Saved entries
* * *
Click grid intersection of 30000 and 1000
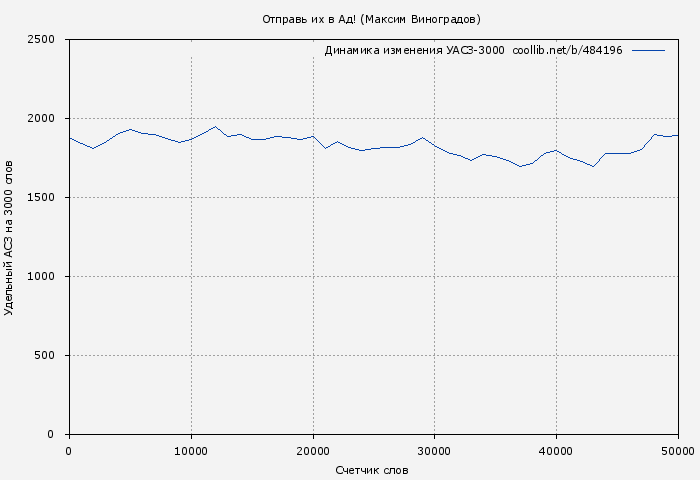This screenshot has height=480, width=700. click(434, 277)
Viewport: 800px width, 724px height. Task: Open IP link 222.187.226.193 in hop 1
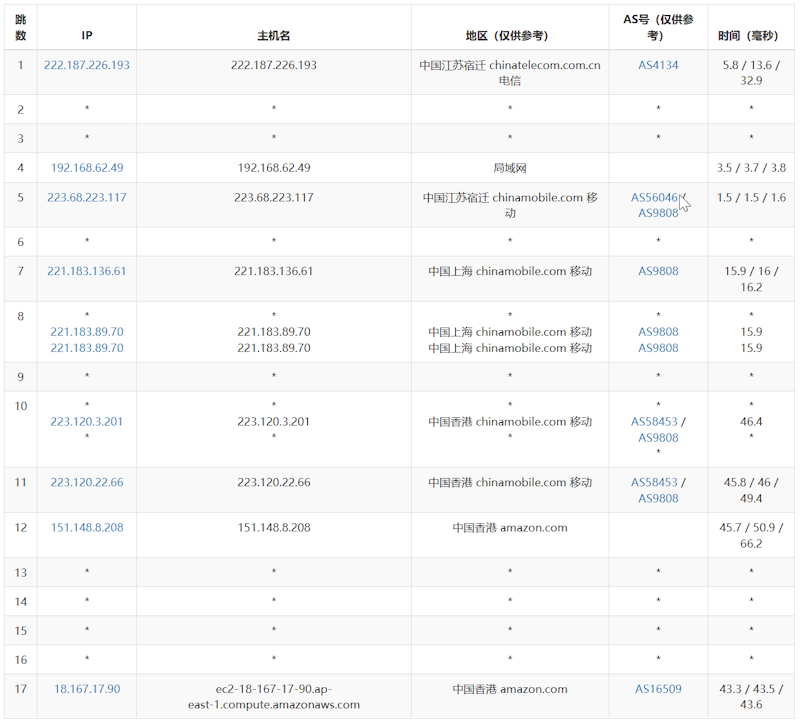[x=87, y=65]
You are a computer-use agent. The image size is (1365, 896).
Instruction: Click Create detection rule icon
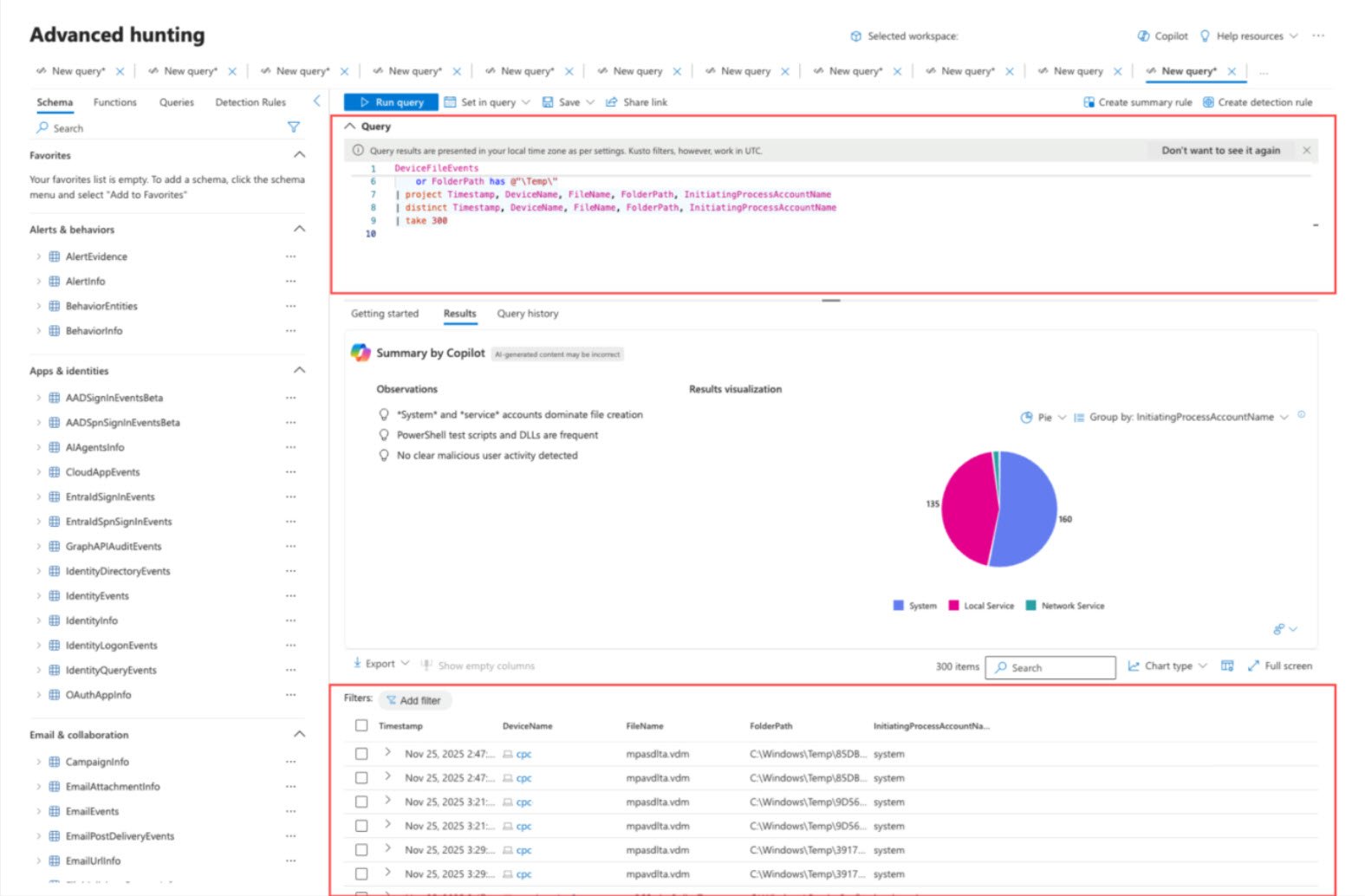point(1208,102)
* * *
▸ ACTION ITEM:
Restate, exactly as they appear, the line with "Viewport: 800px width, 724px" and all the lines after it up to the end of the data above; images do not belong in the copy.

▸ SOLUTION:
Viewport: 800px width, 724px height. Task: Open IP link 222.187.226.193 in hop 1
[x=87, y=65]
You are a computer-use agent. The image size is (1365, 896).
Instruction: Click Create detection rule icon
point(1208,102)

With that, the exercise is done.